Re: [PATCH 7/7] KVM: VMX: Introduce test mode related to EPT violation VE
From: Sean Christopherson
Date: Fri May 17 2024 - 12:35:59 EST
On Fri, May 17, 2024, Isaku Yamahata wrote:
> On Thu, May 16, 2024 at 06:40:02PM -0700,
> Sean Christopherson <seanjc@xxxxxxxxxx> wrote:
>
> > On Wed, May 15, 2024, Sean Christopherson wrote:
> > > On Tue, May 07, 2024, Paolo Bonzini wrote:
> > > > @@ -5200,6 +5215,9 @@ static int handle_exception_nmi(struct kvm_vcpu *vcpu)
> > > > if (is_invalid_opcode(intr_info))
> > > > return handle_ud(vcpu);
> > > >
> > > > + if (KVM_BUG_ON(is_ve_fault(intr_info), vcpu->kvm))
> > > > + return -EIO;
> > >
> > > I've hit this three times now when running KVM-Unit-Tests (I'm pretty sure it's
> > > the EPT test, unsurprisingly).

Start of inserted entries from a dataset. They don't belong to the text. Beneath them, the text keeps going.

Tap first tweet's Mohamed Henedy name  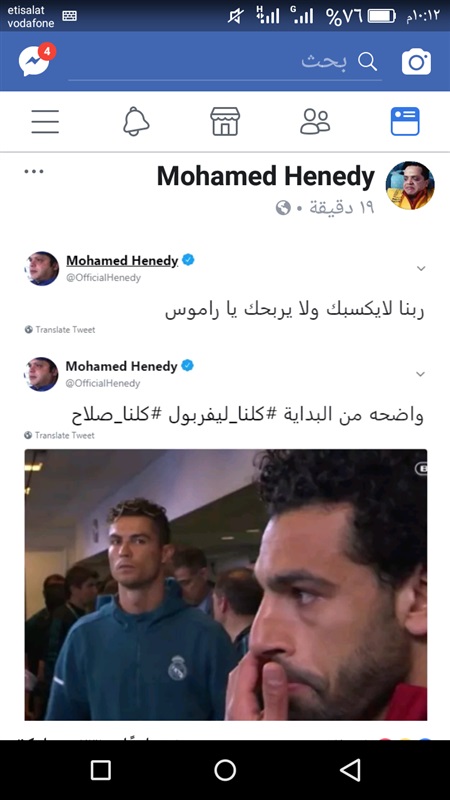(122, 261)
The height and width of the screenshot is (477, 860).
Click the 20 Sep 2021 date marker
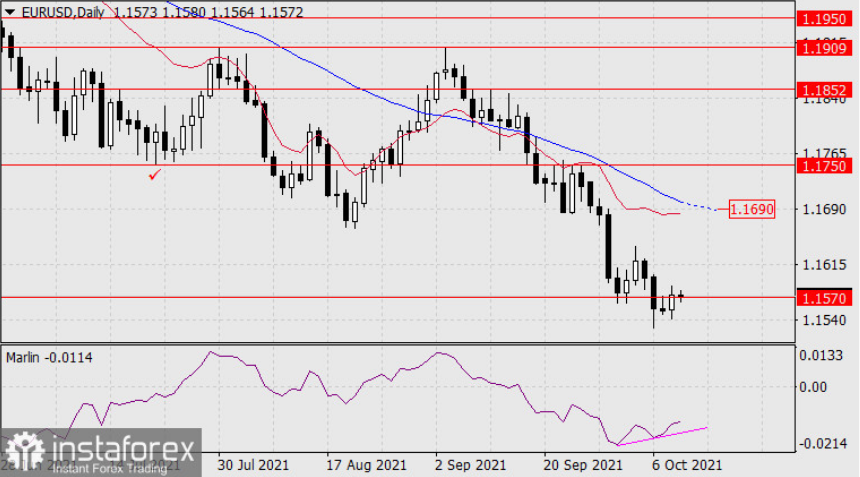click(583, 465)
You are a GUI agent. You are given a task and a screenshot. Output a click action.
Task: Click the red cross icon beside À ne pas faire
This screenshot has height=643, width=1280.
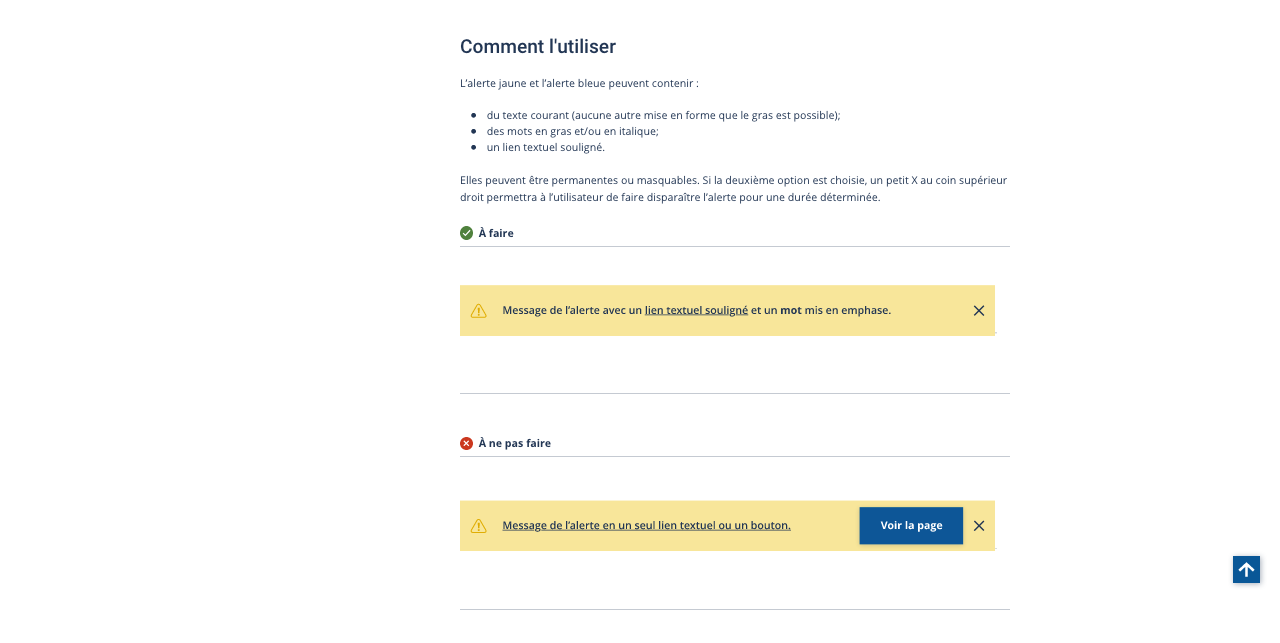(466, 443)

And unless I screwed up my testing, I verified it
> > > still fires with Isaku's fix[*], though I'm suddenly having problems repro'ing.
> > >
> > > I'll update tomorrow as to whether I botched my testing of Isaku's fix, or if
> > > there's another bug lurking.
> >
> > *sigh*
> >
> > AFAICT, I'm hitting a hardware issue. The #VE occurs when the CPU does an A/D
> > assist on an entry in the L2's PML4 (L2 GPA 0x109fff8). EPT A/D bits are disabled,
> > and KVM has write-protected the GPA (hooray for shadowing EPT entries). The CPU
> > tries to write the PML4 entry to do the A/D assist and generates what appears to
> > be a spurious #VE.
> >
> > Isaku, please forward this to the necessary folks at Intel. I doubt whatever
> > is broken will block TDX, but it would be nice to get a root cause so we at least
> > know whether or not TDX is a ticking time bomb.
>
> Sure, let me forward it.
> I tested it lightly myself. but I couldn't reproduce it.
This repros on a CLX and SKX, but not my client RPL box. I verified the same
A/D-assist write-protection EPT Violation occurs on RPL, and that PROVE_VE is
enabled, so I don't think RPL is simply getting lucky.
Unless I'm missing something, this really does look like a CPU issue.